Like it or not, we are all creatures of our times. Thomas Jefferson was clearly a hypocrite, often tortured by his own hypocrisy, but he was also a genius whose writings offered great hope for humanity, all of humanity, despite the N.Y. City Council’s Black, Latino, and Asian caucuses calling, as Goldman reminds us, the Declaration he authored “the disgusting and racist basis on which America was founded.”

Having been a professional writer all my life and having had the good fortune to know many fine authors, playwrights, and essayists, some “of color” even, I know not one who has written anything nearly as powerful and evocative as “We hold these truths to be self-evident, that all men are created equal, that they are endowed by their Creator with certain unalienable Rights, that among these are Life, Liberty and the pursuit of Happiness.”
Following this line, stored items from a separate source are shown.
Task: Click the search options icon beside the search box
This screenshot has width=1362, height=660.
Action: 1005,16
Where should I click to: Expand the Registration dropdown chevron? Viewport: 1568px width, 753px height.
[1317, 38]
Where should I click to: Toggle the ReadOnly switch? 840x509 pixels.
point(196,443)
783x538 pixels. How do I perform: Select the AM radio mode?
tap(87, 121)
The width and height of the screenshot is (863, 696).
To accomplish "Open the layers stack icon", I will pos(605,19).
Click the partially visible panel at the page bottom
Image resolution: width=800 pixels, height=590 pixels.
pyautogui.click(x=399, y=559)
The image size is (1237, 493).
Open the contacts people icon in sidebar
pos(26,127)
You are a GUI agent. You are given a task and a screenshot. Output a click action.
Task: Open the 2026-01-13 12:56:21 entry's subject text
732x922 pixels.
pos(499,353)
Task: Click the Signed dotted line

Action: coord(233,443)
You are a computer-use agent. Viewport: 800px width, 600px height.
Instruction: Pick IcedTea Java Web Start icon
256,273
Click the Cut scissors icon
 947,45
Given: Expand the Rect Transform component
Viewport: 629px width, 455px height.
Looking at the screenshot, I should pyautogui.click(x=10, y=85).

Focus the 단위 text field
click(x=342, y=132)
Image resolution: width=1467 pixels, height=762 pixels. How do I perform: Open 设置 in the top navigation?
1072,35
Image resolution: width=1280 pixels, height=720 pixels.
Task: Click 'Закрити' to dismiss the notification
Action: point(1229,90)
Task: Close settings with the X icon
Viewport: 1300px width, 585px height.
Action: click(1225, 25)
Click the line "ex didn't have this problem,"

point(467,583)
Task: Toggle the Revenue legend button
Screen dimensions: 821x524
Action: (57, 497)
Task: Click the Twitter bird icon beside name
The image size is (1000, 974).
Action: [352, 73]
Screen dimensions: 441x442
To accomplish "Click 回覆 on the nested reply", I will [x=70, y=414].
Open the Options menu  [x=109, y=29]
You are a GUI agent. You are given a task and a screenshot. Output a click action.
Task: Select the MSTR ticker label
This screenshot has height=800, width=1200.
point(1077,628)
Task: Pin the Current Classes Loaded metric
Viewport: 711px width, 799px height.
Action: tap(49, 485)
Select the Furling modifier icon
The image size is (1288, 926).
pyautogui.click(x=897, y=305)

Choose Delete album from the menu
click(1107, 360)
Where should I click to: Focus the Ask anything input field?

Those words bring tears to my eyes, now more than ever, given the current state of our presidential rhetoric, which runs to “Build back … y’know … the thing.”

What Jefferson’s critics are unable to do, likely don’t want to do, is practice what is known in psychoanalysis as “containment” and is defined in Webster’s as “the act, process, or means of keeping something within limits.”

Someone with a relatively healthy mind is able to put historical revelations in context. Nothing appalls the “woke” more than that. They are always accusing the rest of us of “contextualizing.” But that is what adults do. We look at the past, evaluate it, try to take the best from it and avoid the worst, and move on.

That’s the way to observe George Santayana’s dictum “Those who cannot remember the past are condemned to repeat it.” The left don’t aim to remember the past. They aim to obliterate it.

And thus, they are condemned to repeat it. As they are now—in the United States of America—to everybody else’s dismay and horror.

Who will be the next to go? Benjamin Franklin—America’s own DaVinci. No doubt he’s in their crosshairs. (What about that poor little mouse from “Ben and Me” so many of us grew up with?)

Fortunately, in the case of the Jefferson statue, it won’t be destroyed, but removed to another location. (Wise move because these things often are walked back when people come to their senses.) And it’s not the original anyway, but a copy. The original is in the U.S. Capitol Rotunda, waiting for The Squad to complain about its presence and/or existence, if they haven’t already.

I learned something I hadn’t known about that original from Goldman’s article. It was “commissioned by the French sculptor David d’Angers in 1833 by Uriah P. Levy, a Jewish naval officer who suffered from antisemitism in his military career.” That included six courts-martial, some apparently stemming from duels fought over religious slurs.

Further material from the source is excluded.